Domande sul materiale:
**a)** Riassuma in due frasi il testo proposto, dedicato al decreto-legge «sostegni bis».
**b)** Riscriva in forma di elenco puntato il paragrafo del testo proposto che inizia con «Quanto alle moratorie», conservandone i fatti principali.

Testo proposto:
——————
Diventano più cari, per le imprese, i finanziamenti bancari con garanzia pubblica: il decreto-legge “sostegni bis” infatti cancella il tetto, pari a circa il 2%, agli interessi praticati dalle banche sui prestiti, garantiti dallo Stato attraverso il Mediocredito centrale, fino a 30.000 euro. Lo segnala il Centro studi di Unimpresa che ha analizzato il testo del nuovo provvedimento del governo con i sostegni economici per le aziende italiane colpite dalla crisi causata dal Covid. Tra le altre novità peggiorative delle norme d’urgenza, la riduzione della percentuale della garanzia dello Stato: scende dal dal 100% al 90% per i finanziamenti fino a 30.000 euro, mentre cala dal 90% all’80% per quelli superiori a superiori 30.000 euro. La garanzia pubblica è al 90% dell’importo per le operazioni di ristrutturazione di vecchie linee di credito. In particolare, spiega Unimpresa, questa misura si traduce soprattutto in una agevolazione significativa per le banche che potranno approfittare del “paracadute” dello Stato per mitigare il rischio di credito sulle esposizioni più “pericolose”: tutto ciò con effetti positivi sui bilanci del settore bancario, sicuramente con risvolti meno favorevoli sulla liquidità delle piccole e medie imprese. Unico elemento positivo è l’estensione della garanzia pubblica da 6 a 10 anni.
Quanto alle moratorie, cioè alla sospensione del pagamento delle rate, precisa il Centro studi di Unimpresa, il congelamento è stato prorogato dal 30 giugno al 31 dicembre. Tuttavia, occorre spiegare che anzitutto la proroga non è automatica: sarà cura dell’impresa chiedere alla banca, anche con una richiesta semplice via e-mail da inviare entro il 15 giugno, di prolungare la sospensione. Inoltre, la norma del decreto sostegni bis, per aggirare i “paletti” imposti dalle norme che vietano gli aiuti di Stato illegittimi, limita alla sola quota capitale la moratoria: ne consegue che dal giorno 1 luglio, le imprese dovranno tornare a restituire agli istituti la quota della rata relativa agli interessi. Quota che, secondo il piano di ammortamento, può avere una incidenza sulla rata assai variabile: può rappresentare, infatti, il 10-15% dell’importo, ma, se il piano di rimborso è all’inizio, è superiore al 50-60% dell’ammontare complessivo della rata.
——————
Dati forniti:

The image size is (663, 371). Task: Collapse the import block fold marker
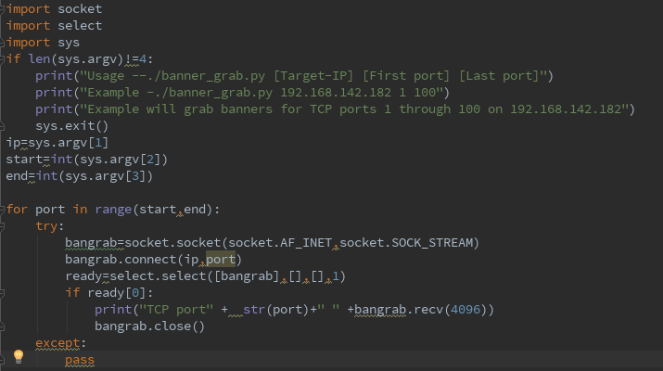4,9
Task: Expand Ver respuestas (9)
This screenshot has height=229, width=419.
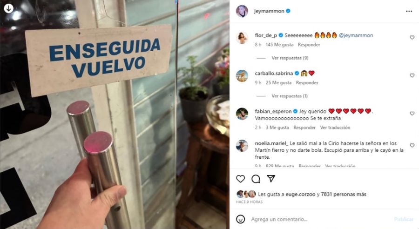Action: point(290,58)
——————
Risposte scritte:
**a)** Secondo il Centro studi di Unimpresa, il decreto-legge «sostegni bis» rende più cari per le imprese i finanziamenti bancari con garanzia pubblica, perché elimina il tetto di circa il 2% agli interessi sui prestiti fino a 30.000 euro e riduce la percentuale della garanzia dello Stato, con vantaggi soprattutto per le banche; l'unico elemento positivo è l'estensione della garanzia pubblica da 6 a 10 anni. Le moratorie sono prorogate dal 30 giugno al 31 dicembre, ma l'impresa deve chiedere la proroga alla banca entro il 15 giugno, e la sospensione riguarda la sola quota capitale, per cui dal 1° luglio le imprese dovranno tornare a pagare gli interessi.

**b)**
- La moratoria, cioè la sospensione del pagamento delle rate, è prorogata dal 30 giugno al 31 dicembre.
- La proroga non è automatica: l'impresa deve chiederla alla banca entro il 15 giugno, anche con una semplice e-mail.
- Per rispettare le norme che vietano gli aiuti di Stato illegittimi, la moratoria è limitata alla sola quota capitale.
- Dal 1° luglio le imprese dovranno tornare a pagare la quota della rata relativa agli interessi.
- Il peso degli interessi sulla rata varia secondo il piano di ammortamento: può essere pari al 10-15% dell'importo, ma supera il 50-60% se il piano di rimborso è all'inizio.